The most important malaria prevention and precaution against being bitten by mosquitoes is to cover up and to apply insect repellent. Your kids should have the right gear for their safari. Long sleeved shirts and long trousers are essential for early morning and evening. A child-friendly high concentration DEET repellent is available on the market.

Mosquitoes bite particularly at twilight and at night, so you should take most precautions during this time. Sleep in rooms that are properly screened with gauze over the windows and doors. There should be no holes in the gauze and no unscreened entry points to the room. Air-conditioned rooms are good, too.


Preventive medicines should be given to breastfed as well as bottle-fed babies because they are not protected by the mother’s medicine passing into the breast milk.

Chloroquine and Proguanil may be given safely to babies and young children, but the doses used are much smaller than those recommended for adults. It is very important to check with your pharmacist or doctor regarding the correct doses for children aged 12 years or under.

Mefloquine may be given from three months onwards. There is little experience with this medicine in children under three months or weighing less than 5kg and it is not recommended in these cases.

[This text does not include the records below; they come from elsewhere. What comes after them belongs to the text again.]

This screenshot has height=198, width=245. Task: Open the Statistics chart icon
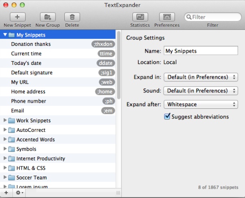click(140, 17)
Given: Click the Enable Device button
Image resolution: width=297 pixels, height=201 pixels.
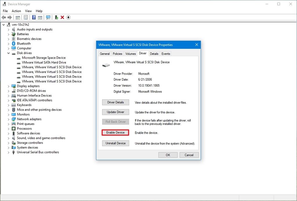Looking at the screenshot, I should pyautogui.click(x=115, y=132).
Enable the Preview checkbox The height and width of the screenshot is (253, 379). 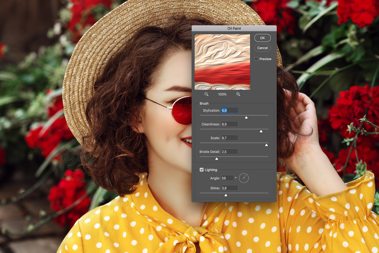256,59
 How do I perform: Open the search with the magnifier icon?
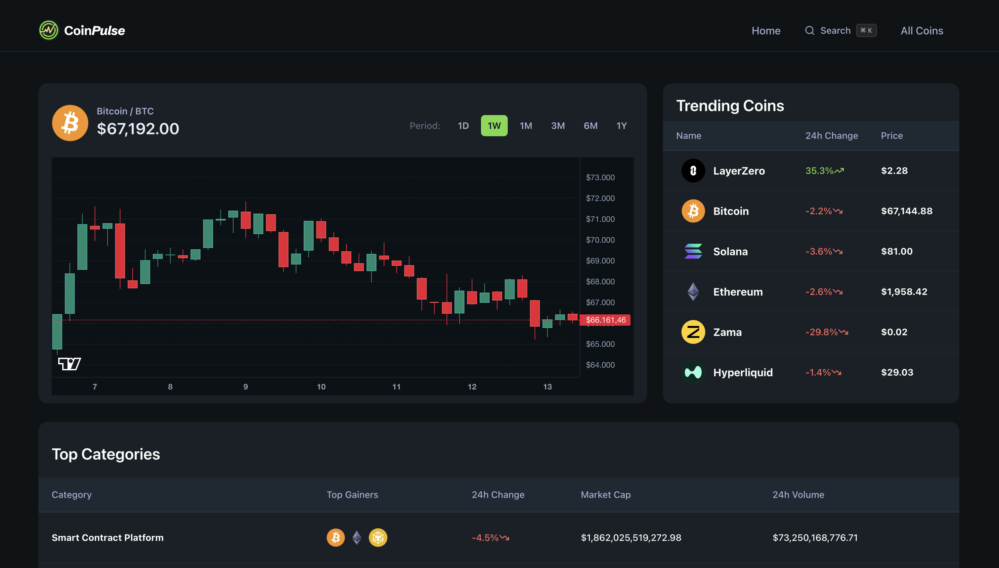[x=809, y=30]
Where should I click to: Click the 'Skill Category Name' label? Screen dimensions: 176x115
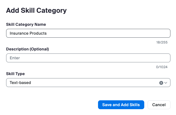[x=26, y=24]
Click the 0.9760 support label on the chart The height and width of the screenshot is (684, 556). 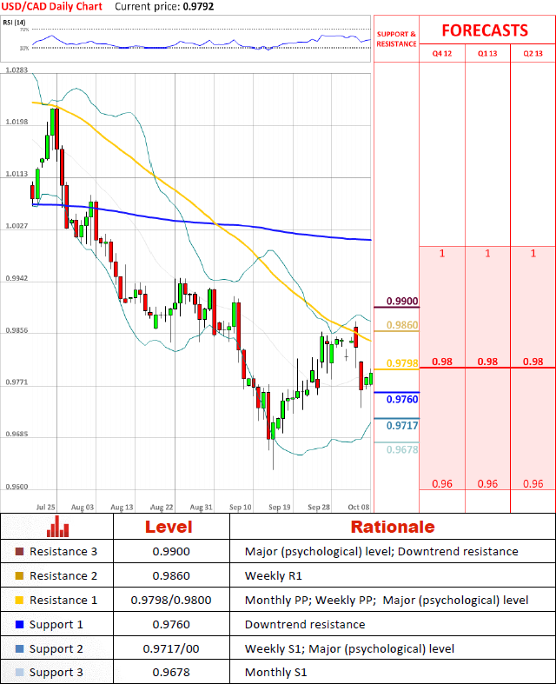click(402, 400)
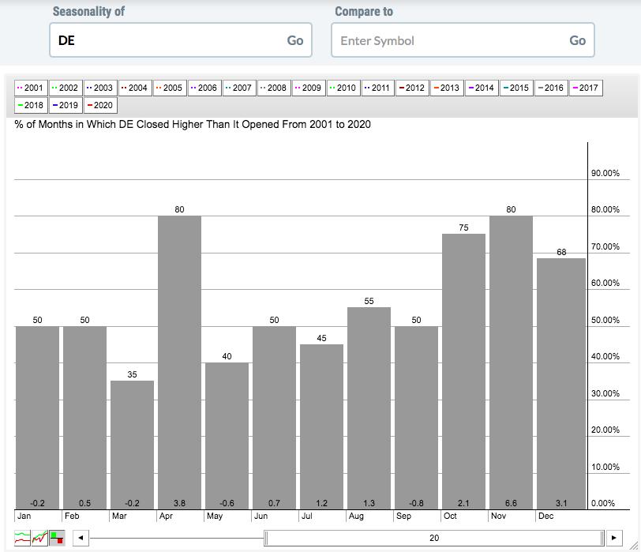
Task: Select the histogram bar chart mode icon
Action: (x=56, y=538)

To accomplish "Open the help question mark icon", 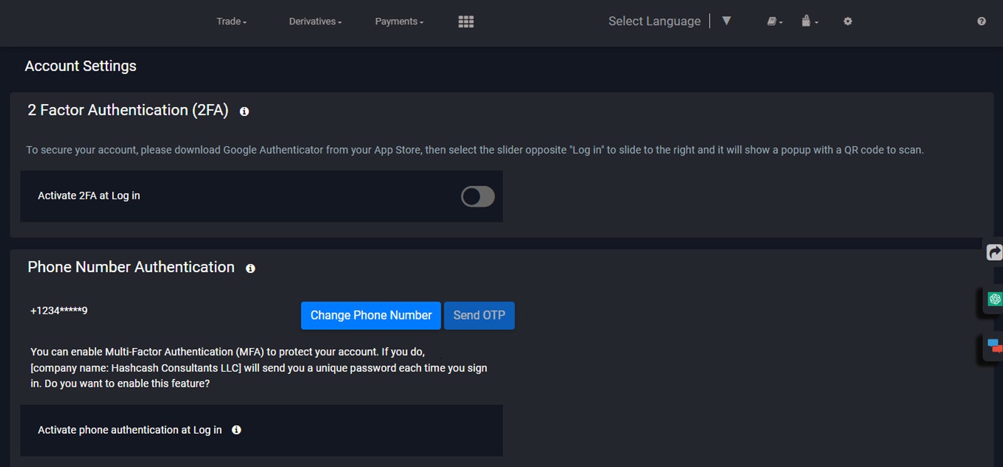I will click(981, 21).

Doxycycline should not be given to children under 12 years of age.

Malarone should not be given to children weighing less than 40kg. Malarone Paediatric can be given to children weighing between 11kg and 40kg, but should not be given to children weighing below 11kg. Malarone is available for children as tablet of one quarter strength af teh adult tablets. These may not be available in your country, but they can usually be obtained through application to your national drug authority. Children weighing 30 kg should receive 3/4 adult dose or 3 childrens tablets daily or if he is just under 30 kg 2 tablets childrens dose will be enough.

For administration, antimalarial medicines may be crushed and mixed with jam, banana, or similar foods. Syrup formulations are available for certain medicines, but have shorter shelf-lives in tropical areas.

Remember to keep all antimalarial medicines in childproof containers out of children’s reach. Chloroquine can be fatal to children if the recommended dose is exceeded.